▶ [What the task asks]: Copy out the lines from the one containing "The width and height of the screenshot is (1054, 592)." through the one containing "Action: click(321, 233)", inclusive, and leave them unchanged.

▶ [Information given]:
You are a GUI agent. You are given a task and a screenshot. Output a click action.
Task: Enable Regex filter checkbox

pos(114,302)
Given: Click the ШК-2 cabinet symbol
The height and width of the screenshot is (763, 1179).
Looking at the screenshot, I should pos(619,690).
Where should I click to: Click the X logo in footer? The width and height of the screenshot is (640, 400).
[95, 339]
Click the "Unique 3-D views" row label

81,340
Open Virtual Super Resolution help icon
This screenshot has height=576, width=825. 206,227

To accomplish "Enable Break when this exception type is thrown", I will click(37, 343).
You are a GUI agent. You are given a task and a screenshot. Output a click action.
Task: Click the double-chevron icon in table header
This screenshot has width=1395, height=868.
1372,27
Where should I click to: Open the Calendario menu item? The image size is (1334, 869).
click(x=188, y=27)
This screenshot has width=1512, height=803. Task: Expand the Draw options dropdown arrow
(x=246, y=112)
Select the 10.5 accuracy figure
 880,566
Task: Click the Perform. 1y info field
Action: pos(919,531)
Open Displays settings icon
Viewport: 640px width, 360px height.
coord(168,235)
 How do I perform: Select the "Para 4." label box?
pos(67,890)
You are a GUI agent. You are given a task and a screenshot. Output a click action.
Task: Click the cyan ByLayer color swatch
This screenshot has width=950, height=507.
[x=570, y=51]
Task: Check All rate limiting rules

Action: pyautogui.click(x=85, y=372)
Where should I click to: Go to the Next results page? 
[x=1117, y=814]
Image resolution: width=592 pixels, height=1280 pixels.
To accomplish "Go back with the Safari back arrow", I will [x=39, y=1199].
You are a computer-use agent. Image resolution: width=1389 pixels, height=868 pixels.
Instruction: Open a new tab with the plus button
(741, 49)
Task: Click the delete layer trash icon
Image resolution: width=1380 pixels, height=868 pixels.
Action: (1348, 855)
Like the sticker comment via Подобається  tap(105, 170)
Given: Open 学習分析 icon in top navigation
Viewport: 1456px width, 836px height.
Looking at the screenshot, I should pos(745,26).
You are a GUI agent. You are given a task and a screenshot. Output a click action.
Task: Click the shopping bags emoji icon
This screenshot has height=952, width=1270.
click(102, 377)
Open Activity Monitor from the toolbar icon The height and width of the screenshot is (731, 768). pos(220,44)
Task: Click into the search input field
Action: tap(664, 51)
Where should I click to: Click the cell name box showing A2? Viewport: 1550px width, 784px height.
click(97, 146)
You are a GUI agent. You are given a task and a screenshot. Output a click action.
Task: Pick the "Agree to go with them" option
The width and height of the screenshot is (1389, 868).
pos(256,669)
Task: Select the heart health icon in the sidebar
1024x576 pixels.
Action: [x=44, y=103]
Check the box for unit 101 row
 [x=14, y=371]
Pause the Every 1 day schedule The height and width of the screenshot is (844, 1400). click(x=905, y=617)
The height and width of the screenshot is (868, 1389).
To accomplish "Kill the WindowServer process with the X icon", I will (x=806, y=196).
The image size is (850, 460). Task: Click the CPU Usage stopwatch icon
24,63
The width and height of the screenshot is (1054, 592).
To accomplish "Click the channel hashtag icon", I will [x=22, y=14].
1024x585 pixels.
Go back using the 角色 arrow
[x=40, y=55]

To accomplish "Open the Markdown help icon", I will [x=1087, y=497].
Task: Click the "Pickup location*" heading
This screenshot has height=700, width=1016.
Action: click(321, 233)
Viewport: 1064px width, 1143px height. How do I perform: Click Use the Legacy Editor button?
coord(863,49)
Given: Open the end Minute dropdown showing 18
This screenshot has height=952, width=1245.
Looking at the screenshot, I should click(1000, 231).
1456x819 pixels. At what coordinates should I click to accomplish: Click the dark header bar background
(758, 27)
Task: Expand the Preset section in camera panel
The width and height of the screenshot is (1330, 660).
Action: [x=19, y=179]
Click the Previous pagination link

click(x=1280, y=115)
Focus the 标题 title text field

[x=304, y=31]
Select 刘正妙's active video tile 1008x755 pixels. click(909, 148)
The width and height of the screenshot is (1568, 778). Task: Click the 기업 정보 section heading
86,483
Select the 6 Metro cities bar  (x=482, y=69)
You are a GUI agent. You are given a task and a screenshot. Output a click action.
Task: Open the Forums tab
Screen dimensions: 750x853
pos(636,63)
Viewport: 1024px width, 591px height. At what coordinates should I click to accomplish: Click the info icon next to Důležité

▶ [Written reply]:
The width and height of the screenshot is (1054, 592).
To accomplish "Click the channel hashtag icon", I will [x=22, y=14].
1024x585 pixels.
Go back using the 角色 arrow
[x=40, y=55]

To accomplish "Open the Markdown help icon", I will [x=1087, y=497].
Task: Click the "Pickup location*" heading
This screenshot has height=700, width=1016.
Action: click(321, 233)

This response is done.